Top of Input data

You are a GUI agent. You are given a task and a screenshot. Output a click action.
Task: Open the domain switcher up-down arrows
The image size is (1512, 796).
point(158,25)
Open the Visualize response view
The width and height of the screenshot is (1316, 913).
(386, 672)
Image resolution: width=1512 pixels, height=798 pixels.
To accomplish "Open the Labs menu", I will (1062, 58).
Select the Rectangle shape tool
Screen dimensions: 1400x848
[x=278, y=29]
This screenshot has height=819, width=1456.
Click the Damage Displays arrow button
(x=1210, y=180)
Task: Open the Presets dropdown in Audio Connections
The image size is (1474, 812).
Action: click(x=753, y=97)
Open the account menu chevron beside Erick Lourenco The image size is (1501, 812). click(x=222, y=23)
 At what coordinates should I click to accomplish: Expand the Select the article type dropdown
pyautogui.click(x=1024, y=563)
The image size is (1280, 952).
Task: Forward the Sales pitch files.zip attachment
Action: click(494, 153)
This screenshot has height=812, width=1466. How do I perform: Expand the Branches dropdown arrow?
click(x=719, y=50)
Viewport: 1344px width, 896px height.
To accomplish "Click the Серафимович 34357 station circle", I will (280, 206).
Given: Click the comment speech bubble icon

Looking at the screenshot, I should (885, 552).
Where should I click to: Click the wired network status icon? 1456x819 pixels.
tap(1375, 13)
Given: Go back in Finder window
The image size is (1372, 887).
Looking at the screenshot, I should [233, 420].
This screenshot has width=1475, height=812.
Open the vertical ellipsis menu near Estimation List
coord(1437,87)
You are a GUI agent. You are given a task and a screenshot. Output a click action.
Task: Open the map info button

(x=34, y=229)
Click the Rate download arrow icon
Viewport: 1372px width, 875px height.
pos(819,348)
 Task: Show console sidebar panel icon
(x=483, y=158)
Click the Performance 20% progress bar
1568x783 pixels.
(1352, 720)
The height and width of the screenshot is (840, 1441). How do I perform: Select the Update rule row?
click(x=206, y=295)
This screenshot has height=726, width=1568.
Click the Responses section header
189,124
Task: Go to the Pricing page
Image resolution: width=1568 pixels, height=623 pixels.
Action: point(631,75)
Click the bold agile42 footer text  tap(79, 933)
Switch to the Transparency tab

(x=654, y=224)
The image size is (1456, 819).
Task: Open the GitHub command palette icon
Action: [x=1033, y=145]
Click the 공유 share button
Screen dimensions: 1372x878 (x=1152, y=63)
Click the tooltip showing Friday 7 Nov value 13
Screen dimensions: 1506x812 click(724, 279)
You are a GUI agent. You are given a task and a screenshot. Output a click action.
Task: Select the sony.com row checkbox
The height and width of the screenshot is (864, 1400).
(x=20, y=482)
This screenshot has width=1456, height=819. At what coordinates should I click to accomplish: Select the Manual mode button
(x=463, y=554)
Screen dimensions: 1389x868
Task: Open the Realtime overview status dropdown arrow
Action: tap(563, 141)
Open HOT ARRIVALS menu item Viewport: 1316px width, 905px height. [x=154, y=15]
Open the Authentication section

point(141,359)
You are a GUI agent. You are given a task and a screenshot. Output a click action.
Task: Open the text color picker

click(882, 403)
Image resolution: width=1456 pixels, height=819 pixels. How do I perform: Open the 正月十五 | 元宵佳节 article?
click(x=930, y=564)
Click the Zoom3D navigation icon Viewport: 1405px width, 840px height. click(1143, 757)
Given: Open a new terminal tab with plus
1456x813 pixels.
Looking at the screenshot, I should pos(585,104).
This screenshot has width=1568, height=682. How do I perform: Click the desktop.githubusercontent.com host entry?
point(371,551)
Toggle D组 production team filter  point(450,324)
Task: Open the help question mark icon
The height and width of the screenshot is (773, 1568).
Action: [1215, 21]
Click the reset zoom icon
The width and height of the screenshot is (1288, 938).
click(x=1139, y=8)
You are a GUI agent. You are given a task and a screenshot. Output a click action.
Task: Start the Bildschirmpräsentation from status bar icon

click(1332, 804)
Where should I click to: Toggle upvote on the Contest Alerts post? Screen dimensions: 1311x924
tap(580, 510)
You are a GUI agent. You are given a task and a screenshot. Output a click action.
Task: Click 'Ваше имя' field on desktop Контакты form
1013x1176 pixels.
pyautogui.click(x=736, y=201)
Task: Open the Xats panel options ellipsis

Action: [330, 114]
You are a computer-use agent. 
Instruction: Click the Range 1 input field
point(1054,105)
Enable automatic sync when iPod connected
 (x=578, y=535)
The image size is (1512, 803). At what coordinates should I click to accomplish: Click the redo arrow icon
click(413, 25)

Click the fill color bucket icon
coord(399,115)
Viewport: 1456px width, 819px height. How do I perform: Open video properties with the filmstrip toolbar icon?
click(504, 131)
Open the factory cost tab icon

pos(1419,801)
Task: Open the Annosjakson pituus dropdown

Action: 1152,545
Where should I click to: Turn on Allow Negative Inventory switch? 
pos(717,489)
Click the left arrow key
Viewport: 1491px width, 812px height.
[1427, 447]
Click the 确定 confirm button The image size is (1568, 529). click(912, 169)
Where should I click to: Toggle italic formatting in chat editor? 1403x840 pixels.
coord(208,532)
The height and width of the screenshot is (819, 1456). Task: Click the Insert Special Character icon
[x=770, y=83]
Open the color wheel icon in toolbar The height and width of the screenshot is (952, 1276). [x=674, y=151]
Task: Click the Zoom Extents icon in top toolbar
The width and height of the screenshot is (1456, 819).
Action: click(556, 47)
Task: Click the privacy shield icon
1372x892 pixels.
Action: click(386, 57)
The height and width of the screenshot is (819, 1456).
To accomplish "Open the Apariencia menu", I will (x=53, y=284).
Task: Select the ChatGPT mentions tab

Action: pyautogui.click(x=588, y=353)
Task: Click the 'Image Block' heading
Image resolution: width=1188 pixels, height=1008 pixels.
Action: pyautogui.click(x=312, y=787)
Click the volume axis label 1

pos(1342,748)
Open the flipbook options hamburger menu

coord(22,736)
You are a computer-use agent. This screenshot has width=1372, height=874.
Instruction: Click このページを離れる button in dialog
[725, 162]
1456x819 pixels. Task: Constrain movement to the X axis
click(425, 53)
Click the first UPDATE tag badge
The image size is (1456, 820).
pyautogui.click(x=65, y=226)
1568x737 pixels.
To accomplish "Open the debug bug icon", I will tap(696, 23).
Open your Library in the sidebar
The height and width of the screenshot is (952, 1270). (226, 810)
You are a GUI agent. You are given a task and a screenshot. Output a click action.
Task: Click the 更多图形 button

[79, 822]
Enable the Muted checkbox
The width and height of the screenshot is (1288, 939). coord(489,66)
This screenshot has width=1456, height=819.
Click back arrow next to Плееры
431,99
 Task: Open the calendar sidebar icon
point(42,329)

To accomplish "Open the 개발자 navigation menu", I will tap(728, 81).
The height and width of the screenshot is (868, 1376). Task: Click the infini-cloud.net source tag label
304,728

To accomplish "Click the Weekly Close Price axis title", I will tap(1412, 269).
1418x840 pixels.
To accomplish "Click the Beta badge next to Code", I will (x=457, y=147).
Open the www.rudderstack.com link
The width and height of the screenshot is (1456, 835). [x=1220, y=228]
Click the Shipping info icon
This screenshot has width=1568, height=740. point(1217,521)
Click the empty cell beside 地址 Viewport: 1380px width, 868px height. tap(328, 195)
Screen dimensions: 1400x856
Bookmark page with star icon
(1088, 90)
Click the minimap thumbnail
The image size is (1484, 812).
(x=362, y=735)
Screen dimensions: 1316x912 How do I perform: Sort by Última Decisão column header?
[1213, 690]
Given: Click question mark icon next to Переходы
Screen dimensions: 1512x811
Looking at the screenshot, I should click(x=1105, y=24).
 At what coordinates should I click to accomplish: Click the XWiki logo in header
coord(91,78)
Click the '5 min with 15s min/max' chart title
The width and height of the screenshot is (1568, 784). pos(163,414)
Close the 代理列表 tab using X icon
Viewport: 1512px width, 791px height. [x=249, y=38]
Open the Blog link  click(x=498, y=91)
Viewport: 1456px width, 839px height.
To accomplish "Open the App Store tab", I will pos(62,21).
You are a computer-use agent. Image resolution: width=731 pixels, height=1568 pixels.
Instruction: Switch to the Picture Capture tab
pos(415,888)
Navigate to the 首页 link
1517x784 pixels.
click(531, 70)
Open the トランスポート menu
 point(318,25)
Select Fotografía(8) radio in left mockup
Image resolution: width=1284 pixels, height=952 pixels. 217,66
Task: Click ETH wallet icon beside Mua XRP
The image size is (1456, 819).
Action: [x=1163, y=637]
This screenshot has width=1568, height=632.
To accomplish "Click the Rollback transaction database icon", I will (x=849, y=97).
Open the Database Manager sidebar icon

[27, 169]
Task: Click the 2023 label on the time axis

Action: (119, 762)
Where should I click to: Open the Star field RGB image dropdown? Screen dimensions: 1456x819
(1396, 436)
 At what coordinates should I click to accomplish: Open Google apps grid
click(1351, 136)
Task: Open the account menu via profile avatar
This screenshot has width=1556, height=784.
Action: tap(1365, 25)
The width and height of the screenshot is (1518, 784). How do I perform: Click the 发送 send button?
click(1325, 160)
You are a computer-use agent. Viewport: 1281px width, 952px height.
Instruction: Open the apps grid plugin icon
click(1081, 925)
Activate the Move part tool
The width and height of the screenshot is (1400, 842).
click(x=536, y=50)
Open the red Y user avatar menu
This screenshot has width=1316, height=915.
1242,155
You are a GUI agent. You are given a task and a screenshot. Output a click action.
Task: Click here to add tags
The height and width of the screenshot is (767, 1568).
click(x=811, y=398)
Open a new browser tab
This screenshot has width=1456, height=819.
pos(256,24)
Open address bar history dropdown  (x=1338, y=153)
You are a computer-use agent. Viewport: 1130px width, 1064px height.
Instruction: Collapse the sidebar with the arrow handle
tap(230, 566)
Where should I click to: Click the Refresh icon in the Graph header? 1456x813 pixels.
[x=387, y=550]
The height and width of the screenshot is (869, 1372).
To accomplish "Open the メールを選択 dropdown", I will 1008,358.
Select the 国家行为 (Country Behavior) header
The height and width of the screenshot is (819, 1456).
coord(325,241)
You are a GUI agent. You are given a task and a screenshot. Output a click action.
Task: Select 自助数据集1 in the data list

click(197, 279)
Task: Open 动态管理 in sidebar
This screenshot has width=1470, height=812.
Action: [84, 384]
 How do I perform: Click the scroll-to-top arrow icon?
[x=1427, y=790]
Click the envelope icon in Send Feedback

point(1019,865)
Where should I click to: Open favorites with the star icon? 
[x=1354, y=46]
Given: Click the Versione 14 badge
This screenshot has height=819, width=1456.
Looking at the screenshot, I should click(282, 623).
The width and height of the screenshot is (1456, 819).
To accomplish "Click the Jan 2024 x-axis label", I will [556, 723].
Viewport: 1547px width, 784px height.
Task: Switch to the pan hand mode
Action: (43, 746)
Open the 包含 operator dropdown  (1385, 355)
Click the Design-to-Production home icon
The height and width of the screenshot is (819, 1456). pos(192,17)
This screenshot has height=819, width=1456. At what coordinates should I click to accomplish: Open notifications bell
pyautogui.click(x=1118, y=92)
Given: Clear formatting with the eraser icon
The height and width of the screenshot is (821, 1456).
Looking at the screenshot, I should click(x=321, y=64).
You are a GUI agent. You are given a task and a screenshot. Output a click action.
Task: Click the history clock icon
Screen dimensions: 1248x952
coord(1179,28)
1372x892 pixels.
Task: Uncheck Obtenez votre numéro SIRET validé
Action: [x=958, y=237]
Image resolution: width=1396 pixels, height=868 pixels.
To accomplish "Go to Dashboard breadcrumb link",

Bottom of Input data

Work order: From the line containing "This screenshot has height=819, width=1456. At" down to the line containing "Given: Clear formatting with the eraser icon" in the material above, reproduce every line exactly, including the two end lines.

Task result:
This screenshot has height=819, width=1456. At what coordinates should I click to accomplish: Open notifications bell
pyautogui.click(x=1118, y=92)
Given: Clear formatting with the eraser icon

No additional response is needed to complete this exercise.